WHAT IS EXPECTED:
Type out the entries again, matching each one exactly.
####################
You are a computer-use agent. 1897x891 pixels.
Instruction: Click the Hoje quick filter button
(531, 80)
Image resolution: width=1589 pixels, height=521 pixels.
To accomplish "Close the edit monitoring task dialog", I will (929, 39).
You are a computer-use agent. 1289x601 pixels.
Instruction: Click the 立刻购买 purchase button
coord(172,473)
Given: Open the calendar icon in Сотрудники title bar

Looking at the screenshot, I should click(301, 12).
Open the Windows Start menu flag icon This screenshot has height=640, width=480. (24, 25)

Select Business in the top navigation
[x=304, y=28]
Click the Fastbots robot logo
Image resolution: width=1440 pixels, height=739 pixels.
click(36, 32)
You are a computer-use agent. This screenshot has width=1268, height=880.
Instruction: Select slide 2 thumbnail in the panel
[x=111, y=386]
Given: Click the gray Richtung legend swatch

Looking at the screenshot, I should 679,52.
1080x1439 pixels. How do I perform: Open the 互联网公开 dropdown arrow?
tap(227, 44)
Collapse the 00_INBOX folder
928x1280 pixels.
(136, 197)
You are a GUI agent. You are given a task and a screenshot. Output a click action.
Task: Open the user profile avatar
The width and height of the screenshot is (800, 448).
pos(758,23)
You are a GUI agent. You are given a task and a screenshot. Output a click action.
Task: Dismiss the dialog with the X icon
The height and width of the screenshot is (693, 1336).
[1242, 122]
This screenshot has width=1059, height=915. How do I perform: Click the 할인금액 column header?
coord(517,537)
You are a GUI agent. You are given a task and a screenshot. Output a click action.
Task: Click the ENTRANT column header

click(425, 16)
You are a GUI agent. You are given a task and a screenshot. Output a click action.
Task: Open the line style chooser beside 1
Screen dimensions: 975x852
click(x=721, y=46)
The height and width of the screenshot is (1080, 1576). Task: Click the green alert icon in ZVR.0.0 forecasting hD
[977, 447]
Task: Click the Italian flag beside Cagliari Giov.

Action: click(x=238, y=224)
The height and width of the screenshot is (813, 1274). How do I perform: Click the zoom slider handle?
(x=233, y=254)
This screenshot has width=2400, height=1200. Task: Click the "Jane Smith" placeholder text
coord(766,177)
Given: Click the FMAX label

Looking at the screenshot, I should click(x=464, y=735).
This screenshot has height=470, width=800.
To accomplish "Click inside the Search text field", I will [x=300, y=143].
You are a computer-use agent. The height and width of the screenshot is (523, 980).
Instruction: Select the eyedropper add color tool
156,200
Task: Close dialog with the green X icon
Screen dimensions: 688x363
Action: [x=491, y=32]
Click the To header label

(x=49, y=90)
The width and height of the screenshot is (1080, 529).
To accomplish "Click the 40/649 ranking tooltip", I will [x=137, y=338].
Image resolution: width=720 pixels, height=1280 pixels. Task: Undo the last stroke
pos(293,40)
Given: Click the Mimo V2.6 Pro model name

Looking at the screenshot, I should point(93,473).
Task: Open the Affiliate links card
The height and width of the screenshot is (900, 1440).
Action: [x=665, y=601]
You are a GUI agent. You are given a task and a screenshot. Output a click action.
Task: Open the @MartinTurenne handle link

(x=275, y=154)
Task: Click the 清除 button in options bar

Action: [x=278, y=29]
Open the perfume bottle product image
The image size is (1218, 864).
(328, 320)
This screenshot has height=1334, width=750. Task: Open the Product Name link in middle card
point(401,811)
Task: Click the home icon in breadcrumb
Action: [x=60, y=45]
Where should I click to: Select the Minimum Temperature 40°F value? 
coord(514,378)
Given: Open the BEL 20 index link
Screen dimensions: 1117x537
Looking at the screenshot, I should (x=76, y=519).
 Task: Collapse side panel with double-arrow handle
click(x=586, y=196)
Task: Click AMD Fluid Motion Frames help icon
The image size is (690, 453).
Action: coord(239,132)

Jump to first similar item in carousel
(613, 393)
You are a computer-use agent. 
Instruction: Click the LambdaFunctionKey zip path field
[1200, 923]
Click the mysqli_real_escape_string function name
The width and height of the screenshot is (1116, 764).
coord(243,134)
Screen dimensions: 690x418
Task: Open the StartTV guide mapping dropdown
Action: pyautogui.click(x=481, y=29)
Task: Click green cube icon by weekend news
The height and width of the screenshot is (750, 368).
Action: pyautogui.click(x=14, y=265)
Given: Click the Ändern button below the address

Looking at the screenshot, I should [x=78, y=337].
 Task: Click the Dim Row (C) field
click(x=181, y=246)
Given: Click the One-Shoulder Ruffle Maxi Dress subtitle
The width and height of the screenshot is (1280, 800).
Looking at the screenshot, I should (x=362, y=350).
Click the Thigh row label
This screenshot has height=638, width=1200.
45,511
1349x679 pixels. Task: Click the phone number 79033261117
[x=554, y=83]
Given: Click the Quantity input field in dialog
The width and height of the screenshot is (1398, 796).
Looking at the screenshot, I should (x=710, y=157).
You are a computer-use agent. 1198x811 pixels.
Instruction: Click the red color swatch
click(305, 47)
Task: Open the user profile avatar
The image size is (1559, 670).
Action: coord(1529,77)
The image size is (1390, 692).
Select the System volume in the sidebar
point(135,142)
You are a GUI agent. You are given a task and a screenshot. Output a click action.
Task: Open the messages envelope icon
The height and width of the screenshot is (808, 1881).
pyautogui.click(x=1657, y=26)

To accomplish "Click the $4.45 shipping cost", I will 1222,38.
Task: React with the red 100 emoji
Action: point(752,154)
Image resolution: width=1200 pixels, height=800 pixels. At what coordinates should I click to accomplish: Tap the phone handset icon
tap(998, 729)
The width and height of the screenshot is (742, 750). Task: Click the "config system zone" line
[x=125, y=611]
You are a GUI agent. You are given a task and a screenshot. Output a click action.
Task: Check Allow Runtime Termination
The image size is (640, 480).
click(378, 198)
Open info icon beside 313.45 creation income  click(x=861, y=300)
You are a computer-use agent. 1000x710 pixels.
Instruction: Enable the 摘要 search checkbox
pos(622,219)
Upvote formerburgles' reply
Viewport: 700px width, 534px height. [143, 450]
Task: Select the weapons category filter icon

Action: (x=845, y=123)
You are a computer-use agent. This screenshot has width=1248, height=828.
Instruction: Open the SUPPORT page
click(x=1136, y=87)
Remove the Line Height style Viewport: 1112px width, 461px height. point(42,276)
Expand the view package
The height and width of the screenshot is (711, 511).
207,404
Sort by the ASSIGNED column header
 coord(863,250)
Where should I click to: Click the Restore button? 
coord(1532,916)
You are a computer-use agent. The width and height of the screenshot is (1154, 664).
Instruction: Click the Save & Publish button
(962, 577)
####################
ANSWER SPACE:
You are a computer-use agent. 1897x891 pixels.
Instruction: Click the Hoje quick filter button
(531, 80)
Image resolution: width=1589 pixels, height=521 pixels.
To accomplish "Close the edit monitoring task dialog", I will (929, 39).
You are a computer-use agent. 1289x601 pixels.
Instruction: Click the 立刻购买 purchase button
coord(172,473)
Given: Open the calendar icon in Сотрудники title bar

Looking at the screenshot, I should click(301, 12).
Open the Windows Start menu flag icon This screenshot has height=640, width=480. (24, 25)

Select Business in the top navigation
[x=304, y=28]
Click the Fastbots robot logo
Image resolution: width=1440 pixels, height=739 pixels.
click(36, 32)
You are a computer-use agent. This screenshot has width=1268, height=880.
Instruction: Select slide 2 thumbnail in the panel
[x=111, y=386]
Given: Click the gray Richtung legend swatch

Looking at the screenshot, I should 679,52.
1080x1439 pixels. How do I perform: Open the 互联网公开 dropdown arrow?
tap(227, 44)
Collapse the 00_INBOX folder
928x1280 pixels.
(136, 197)
You are a GUI agent. You are given a task and a screenshot. Output a click action.
Task: Open the user profile avatar
The width and height of the screenshot is (800, 448).
pos(758,23)
You are a GUI agent. You are given a task and a screenshot. Output a click action.
Task: Dismiss the dialog with the X icon
The height and width of the screenshot is (693, 1336).
[1242, 122]
This screenshot has width=1059, height=915. How do I perform: Click the 할인금액 column header?
coord(517,537)
You are a GUI agent. You are given a task and a screenshot. Output a click action.
Task: Click the ENTRANT column header

click(425, 16)
You are a GUI agent. You are given a task and a screenshot. Output a click action.
Task: Open the line style chooser beside 1
Screen dimensions: 975x852
click(x=721, y=46)
The height and width of the screenshot is (1080, 1576). Task: Click the green alert icon in ZVR.0.0 forecasting hD
[977, 447]
Task: Click the Italian flag beside Cagliari Giov.

Action: click(x=238, y=224)
The height and width of the screenshot is (813, 1274). How do I perform: Click the zoom slider handle?
(x=233, y=254)
This screenshot has width=2400, height=1200. Task: Click the "Jane Smith" placeholder text
coord(766,177)
Given: Click the FMAX label

Looking at the screenshot, I should click(x=464, y=735).
This screenshot has height=470, width=800.
To accomplish "Click inside the Search text field", I will [x=300, y=143].
You are a computer-use agent. The height and width of the screenshot is (523, 980).
Instruction: Select the eyedropper add color tool
156,200
Task: Close dialog with the green X icon
Screen dimensions: 688x363
Action: [x=491, y=32]
Click the To header label

(x=49, y=90)
The width and height of the screenshot is (1080, 529).
To accomplish "Click the 40/649 ranking tooltip", I will [x=137, y=338].
Image resolution: width=720 pixels, height=1280 pixels. Task: Undo the last stroke
pos(293,40)
Given: Click the Mimo V2.6 Pro model name

Looking at the screenshot, I should point(93,473).
Task: Open the Affiliate links card
The height and width of the screenshot is (900, 1440).
Action: [x=665, y=601]
You are a GUI agent. You are given a task and a screenshot. Output a click action.
Task: Open the @MartinTurenne handle link

(x=275, y=154)
Task: Click the 清除 button in options bar

Action: [x=278, y=29]
Open the perfume bottle product image
The image size is (1218, 864).
(328, 320)
This screenshot has height=1334, width=750. Task: Open the Product Name link in middle card
point(401,811)
Task: Click the home icon in breadcrumb
Action: [x=60, y=45]
Where should I click to: Select the Minimum Temperature 40°F value? 
coord(514,378)
Given: Open the BEL 20 index link
Screen dimensions: 1117x537
Looking at the screenshot, I should (x=76, y=519).
 Task: Collapse side panel with double-arrow handle
click(x=586, y=196)
Task: Click AMD Fluid Motion Frames help icon
The image size is (690, 453).
Action: coord(239,132)

Jump to first similar item in carousel
(613, 393)
You are a computer-use agent. 
Instruction: Click the LambdaFunctionKey zip path field
[1200, 923]
Click the mysqli_real_escape_string function name
The width and height of the screenshot is (1116, 764).
coord(243,134)
Screen dimensions: 690x418
Task: Open the StartTV guide mapping dropdown
Action: pyautogui.click(x=481, y=29)
Task: Click green cube icon by weekend news
The height and width of the screenshot is (750, 368).
Action: pyautogui.click(x=14, y=265)
Given: Click the Ändern button below the address

Looking at the screenshot, I should [x=78, y=337].
 Task: Click the Dim Row (C) field
click(x=181, y=246)
Given: Click the One-Shoulder Ruffle Maxi Dress subtitle
The width and height of the screenshot is (1280, 800).
Looking at the screenshot, I should (x=362, y=350).
Click the Thigh row label
This screenshot has height=638, width=1200.
45,511
1349x679 pixels. Task: Click the phone number 79033261117
[x=554, y=83]
Given: Click the Quantity input field in dialog
The width and height of the screenshot is (1398, 796).
Looking at the screenshot, I should (x=710, y=157).
You are a computer-use agent. 1198x811 pixels.
Instruction: Click the red color swatch
click(305, 47)
Task: Open the user profile avatar
The image size is (1559, 670).
Action: coord(1529,77)
The image size is (1390, 692).
Select the System volume in the sidebar
point(135,142)
You are a GUI agent. You are given a task and a screenshot. Output a click action.
Task: Open the messages envelope icon
The height and width of the screenshot is (808, 1881).
pyautogui.click(x=1657, y=26)

To accomplish "Click the $4.45 shipping cost", I will 1222,38.
Task: React with the red 100 emoji
Action: point(752,154)
Image resolution: width=1200 pixels, height=800 pixels. At what coordinates should I click to accomplish: Tap the phone handset icon
tap(998, 729)
The width and height of the screenshot is (742, 750). Task: Click the "config system zone" line
[x=125, y=611]
You are a GUI agent. You are given a task and a screenshot. Output a click action.
Task: Check Allow Runtime Termination
The image size is (640, 480).
click(378, 198)
Open info icon beside 313.45 creation income  click(x=861, y=300)
You are a computer-use agent. 1000x710 pixels.
Instruction: Enable the 摘要 search checkbox
pos(622,219)
Upvote formerburgles' reply
Viewport: 700px width, 534px height. [143, 450]
Task: Select the weapons category filter icon

Action: (x=845, y=123)
You are a computer-use agent. This screenshot has width=1248, height=828.
Instruction: Open the SUPPORT page
click(x=1136, y=87)
Remove the Line Height style Viewport: 1112px width, 461px height. point(42,276)
Expand the view package
The height and width of the screenshot is (711, 511).
207,404
Sort by the ASSIGNED column header
 coord(863,250)
Where should I click to: Click the Restore button? 
coord(1532,916)
You are a computer-use agent. The width and height of the screenshot is (1154, 664).
Instruction: Click the Save & Publish button
(962, 577)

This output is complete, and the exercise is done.